[racket-dev] Phase distinctions and "compile: identifier used out of context"

From: Matthew Flatt (mflatt at cs.utah.edu)
Date: Tue Feb 1 15:09:52 EST 2011

At Sat, 29 Jan 2011 15:07:37 -0500, Carl Eastlund wrote:
> The following program binds => at both phase 0 (module-scoped macro)
> and phase 1 (lexically-scoped value).  The use of the => macro at the
> end expands into a recursive reference to =>, which in turn produces
> the error "compile: identifier used out of context".  As I understand
> it, this happens because the identifier => has been taken out of the
> scope of its phase 1 binding.  However, it is being used here at phase
> 0.  I would much prefer if the expander simply ignored the phase 1
> binding and carried out the recursive macro invocation.
> 
> Before I file this as a bug report, have I understood what's going on?
>  Is there any reason this shouldn't or couldn't be fixed?

It would indeed be sensible to have local bindings at phase N shadow
only at phase N, leaving bindings in other phases as they are.

We haven't done that so far for two reasons:

 * They're local bindings, so you can always pick different identifiers
   for bindings that have overlapping scopes.

 * If you use the same identifier for bindings with overlapping scopes
   at different phases, the results can be confusing.

As an example of the latter, consider

     (syntax-case stx ()
       [(_ id)
        (let ([id (munge #'id)])
          #'(list id))])

versus

     (syntax-case stx ()
       [(_ id)
        (with-syntax ([id (munge #'id)])
          #'(list id))])

Currently, only the latter is sensible, and the former leads to a phase
error.

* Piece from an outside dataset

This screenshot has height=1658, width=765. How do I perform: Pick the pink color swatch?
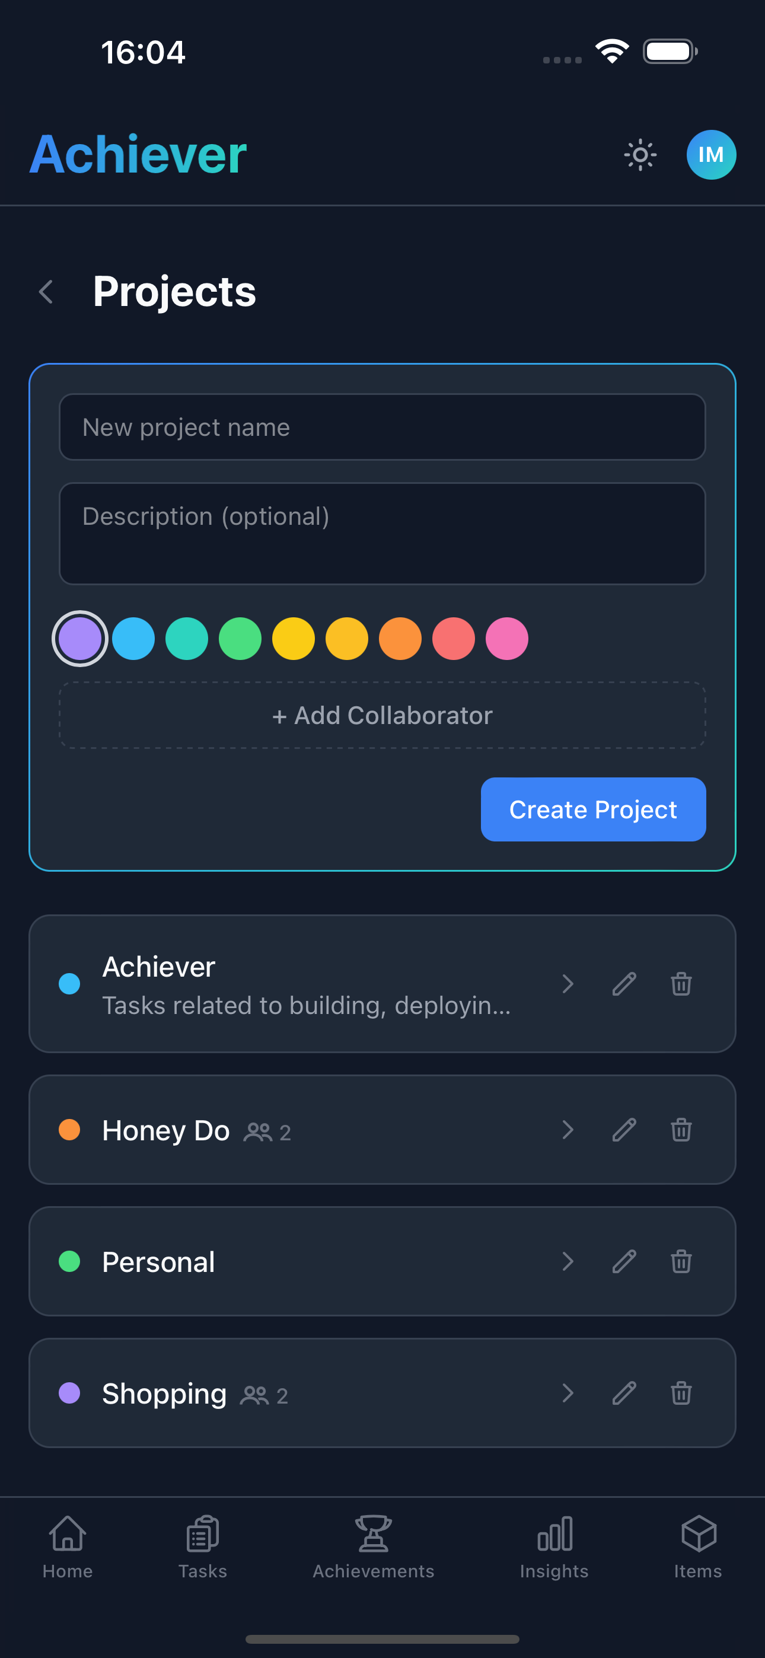pyautogui.click(x=507, y=638)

If the two `id's were bound only in their respective phases
(i.e., 0 and -1), then the former example's result template would use
`id' from the pattern, quietly ignoring the `let' binding.

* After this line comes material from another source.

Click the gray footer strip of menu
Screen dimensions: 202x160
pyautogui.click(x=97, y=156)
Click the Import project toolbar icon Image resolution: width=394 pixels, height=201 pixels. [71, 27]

I don't think that's a great example, but it has the flavor of a kind
of mistake that I make. Given the options, I think I prefer to rename
local variables that collide to trigger errors, instead of having
bindings that look like they shadow lead to something different
(usually quietly). But I haven't actually tried programming with the
other option.

Of course, with respect to the possibility of confusion, it's just as
potentially confusing to use the same identifier for imported bindings
different phases. For example, it can be confusing that `lambda' is
available at multiple phases, perhaps even with different meanings. In
contrast to just local bindings, however, picking different names for
all bindings in different phases --- including alternatives for
`lambda' at different phases --- would be truly inconvenient.